_What you are asked to do_
Pull out every line below that contains the word "Iittala".

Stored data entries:
▬▬▬▬▬▬
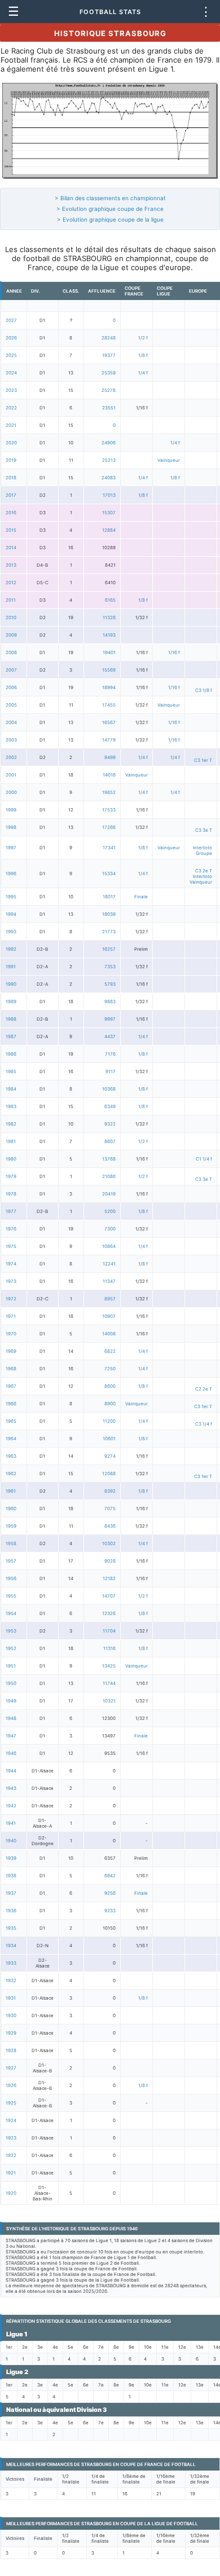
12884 (109, 530)
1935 (11, 1928)
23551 (109, 408)
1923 (11, 2138)
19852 (109, 792)
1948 (11, 1718)
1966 (11, 1403)
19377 (109, 355)
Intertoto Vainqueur (201, 879)
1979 (11, 1176)
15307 (109, 512)
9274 (110, 1456)
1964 (11, 1438)
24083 (109, 477)
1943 (11, 1788)
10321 (109, 1701)
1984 (11, 1089)
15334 (109, 873)
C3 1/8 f (203, 690)
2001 (11, 775)
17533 (109, 810)
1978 (11, 1194)
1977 (11, 1211)
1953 (11, 1631)
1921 (11, 2173)
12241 (109, 1264)
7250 (110, 1368)
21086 (109, 1176)
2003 (11, 740)
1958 (11, 1543)
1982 (11, 1124)
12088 (109, 1473)
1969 (11, 1351)
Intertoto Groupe (202, 850)
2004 (11, 722)
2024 (11, 373)
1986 (11, 1054)
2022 (11, 408)
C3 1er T (203, 760)
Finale (141, 896)
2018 (11, 477)
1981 (11, 1141)
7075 (110, 1508)
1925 (11, 2103)
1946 (11, 1753)
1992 (11, 949)
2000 (11, 792)
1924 (11, 2120)
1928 (11, 2050)
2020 (11, 442)
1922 (11, 2155)
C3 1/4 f (203, 1424)
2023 (11, 390)
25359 (109, 373)
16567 (109, 722)
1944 (11, 1771)
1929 (11, 2033)
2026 (11, 338)
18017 (109, 896)
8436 (110, 1526)
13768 (109, 1159)
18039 (109, 914)
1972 (11, 1299)
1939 (11, 1858)
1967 (11, 1386)
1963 (11, 1456)
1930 (11, 2015)
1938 (11, 1875)
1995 (11, 896)
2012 (11, 582)
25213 (109, 460)
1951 (11, 1666)
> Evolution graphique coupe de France (110, 208)
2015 (11, 530)
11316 (109, 1648)
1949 (11, 1701)
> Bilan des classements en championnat (110, 198)
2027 (11, 320)
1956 (11, 1578)
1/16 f (174, 652)
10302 (109, 1543)
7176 (110, 1054)
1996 (11, 873)
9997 (110, 1019)
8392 (110, 1491)
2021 (11, 425)
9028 (110, 1561)
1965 (11, 1421)
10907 (109, 1316)
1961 (11, 1491)
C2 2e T (203, 1389)
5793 (110, 984)
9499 (110, 757)
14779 (109, 740)
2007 (11, 670)
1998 (11, 827)
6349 (110, 1106)
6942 (110, 1875)
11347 (109, 1281)
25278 (109, 390)
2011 (11, 600)
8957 (110, 1299)
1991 (11, 966)
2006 (11, 687)
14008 (109, 1333)
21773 (109, 931)
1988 (11, 1019)
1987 (11, 1036)
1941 (11, 1823)
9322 (110, 1124)
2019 (11, 460)
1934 (11, 1945)
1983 (11, 1106)
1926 (11, 2085)
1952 (11, 1648)
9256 (110, 1893)
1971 (11, 1316)
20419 (109, 1194)
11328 (109, 617)
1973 (11, 1281)
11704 (109, 1631)
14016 (109, 775)
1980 (11, 1159)
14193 (109, 635)
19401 (109, 652)
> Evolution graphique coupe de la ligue (110, 219)
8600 (110, 1386)
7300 (110, 1229)
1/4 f (143, 373)
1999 (11, 810)
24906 (109, 442)
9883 (110, 1001)
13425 (109, 1666)
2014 (11, 547)
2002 (11, 757)
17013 (109, 495)
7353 (110, 966)
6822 (110, 1351)
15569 (109, 670)
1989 (11, 1001)
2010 (11, 617)
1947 (11, 1736)
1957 (11, 1561)
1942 (11, 1806)
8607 (110, 1141)
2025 (11, 355)
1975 (11, 1246)
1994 (11, 914)
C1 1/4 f (204, 1159)
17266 (109, 827)
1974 (11, 1264)
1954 (11, 1613)
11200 (109, 1421)
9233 (110, 1910)
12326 (109, 1613)
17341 (109, 847)
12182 (109, 1578)
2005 (11, 705)
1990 (11, 984)
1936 (11, 1910)
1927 (11, 2068)
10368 (109, 1089)
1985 (11, 1071)
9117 (110, 1071)
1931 (11, 1998)
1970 (11, 1333)
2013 (11, 565)
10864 (109, 1246)
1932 (11, 1980)
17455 (109, 705)
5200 (110, 1211)
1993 (11, 931)
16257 (109, 949)
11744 (109, 1683)
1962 (11, 1473)
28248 (109, 338)
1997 (11, 847)
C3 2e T (203, 871)
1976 (11, 1229)
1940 (11, 1840)
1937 (11, 1893)
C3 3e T (203, 830)
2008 (11, 652)
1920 (11, 2193)
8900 (110, 1403)
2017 (11, 495)
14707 (109, 1596)
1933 (11, 1963)
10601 (109, 1438)
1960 (11, 1508)
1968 (11, 1368)
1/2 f (143, 338)
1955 (11, 1596)
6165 (110, 600)
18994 (109, 687)
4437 (110, 1036)
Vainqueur (168, 460)
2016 (11, 512)
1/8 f (143, 355)
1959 (11, 1526)
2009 (11, 635)
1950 (11, 1683)
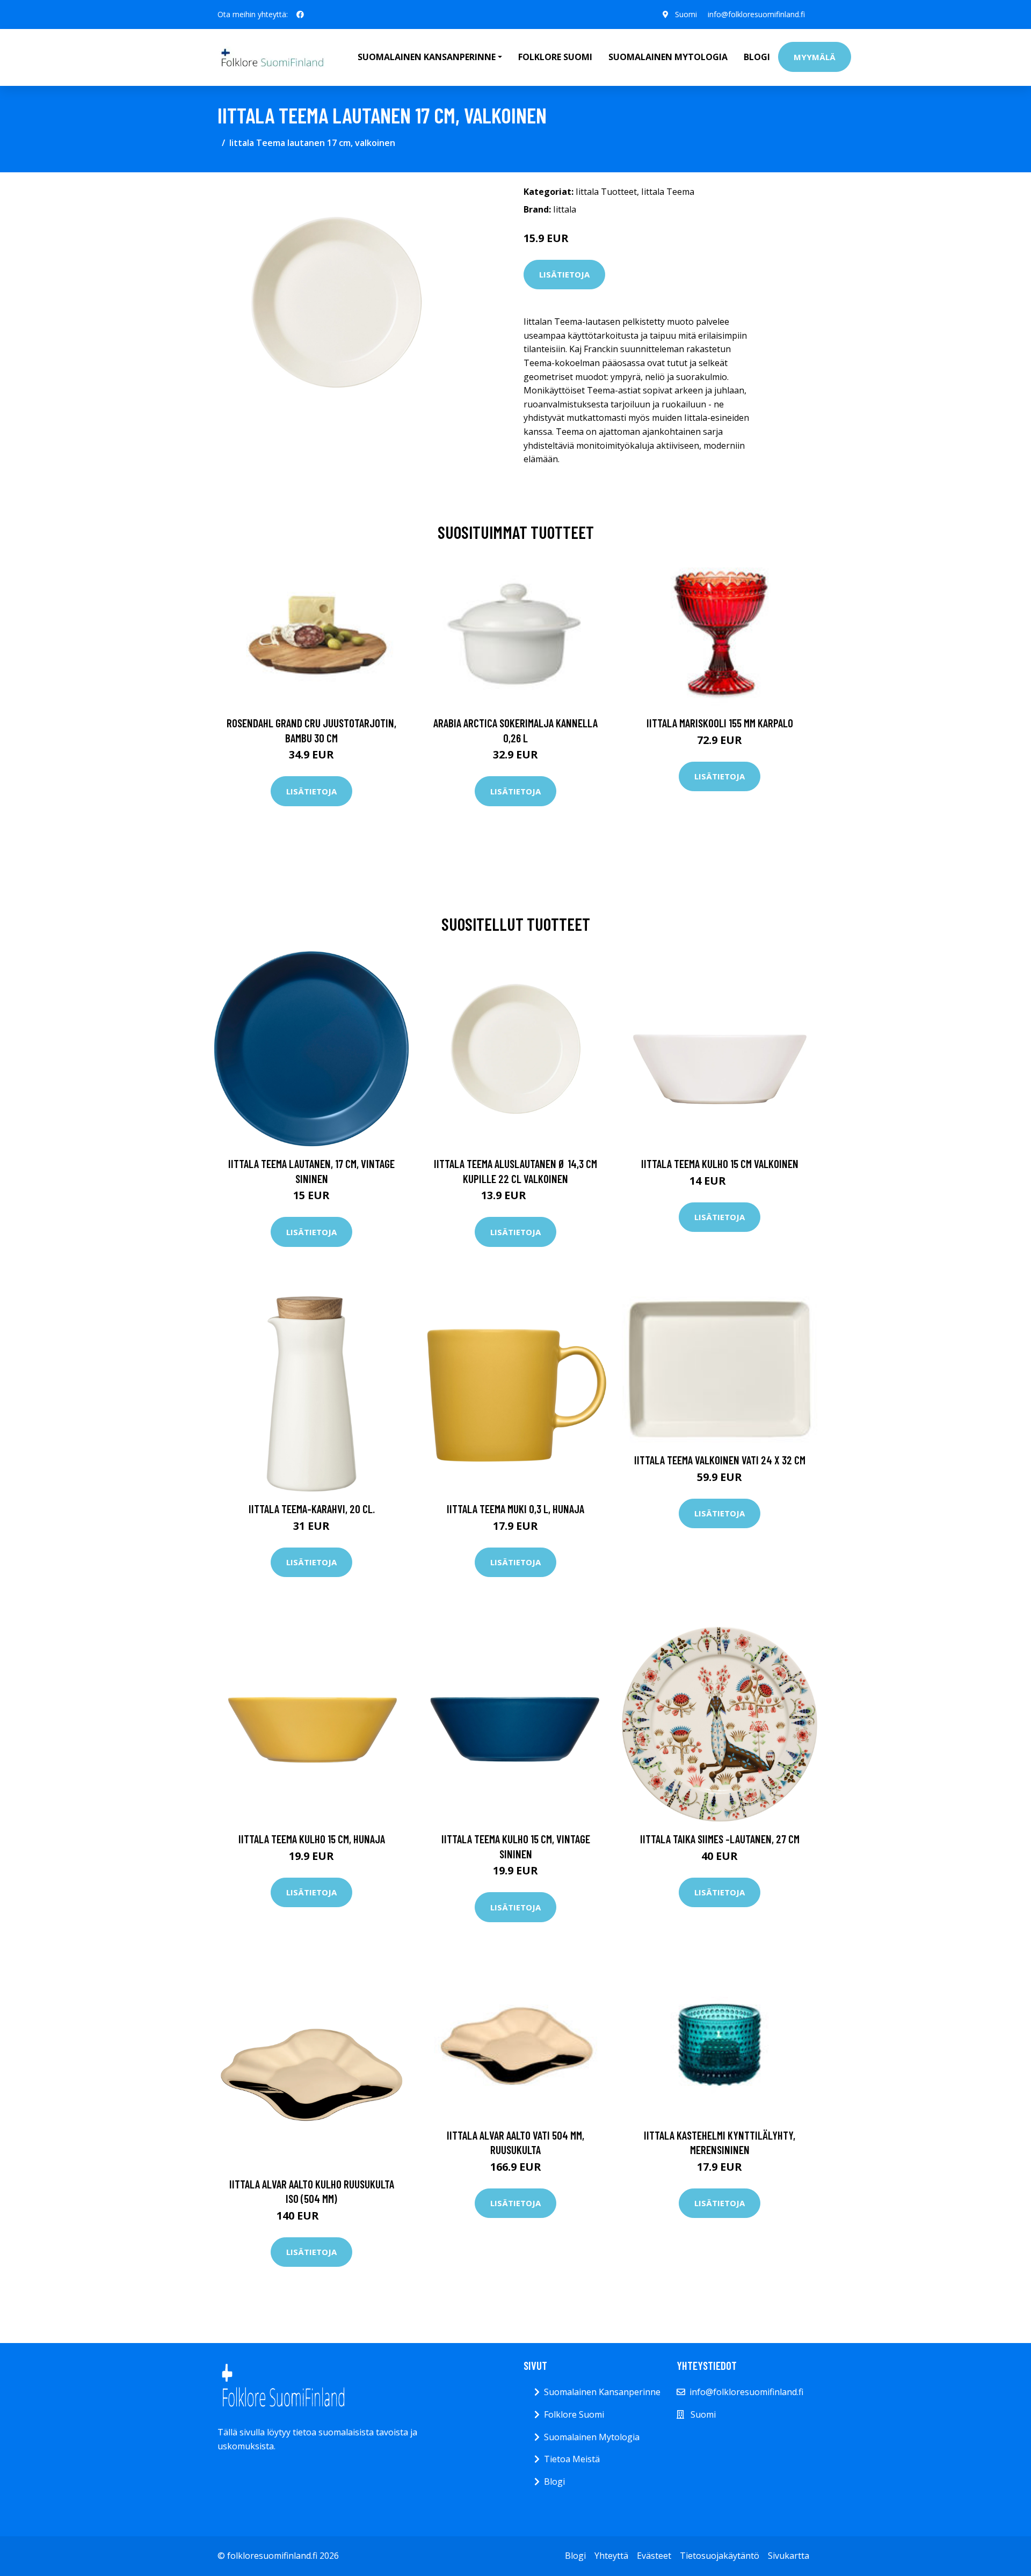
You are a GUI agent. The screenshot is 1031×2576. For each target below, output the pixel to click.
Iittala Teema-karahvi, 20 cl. (312, 1508)
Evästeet (654, 2556)
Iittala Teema (667, 192)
▬▬▬▬▬▬
_Task result_
Iittala Teema-karahvi, 20 cl. (312, 1508)
Iittala Teema (667, 192)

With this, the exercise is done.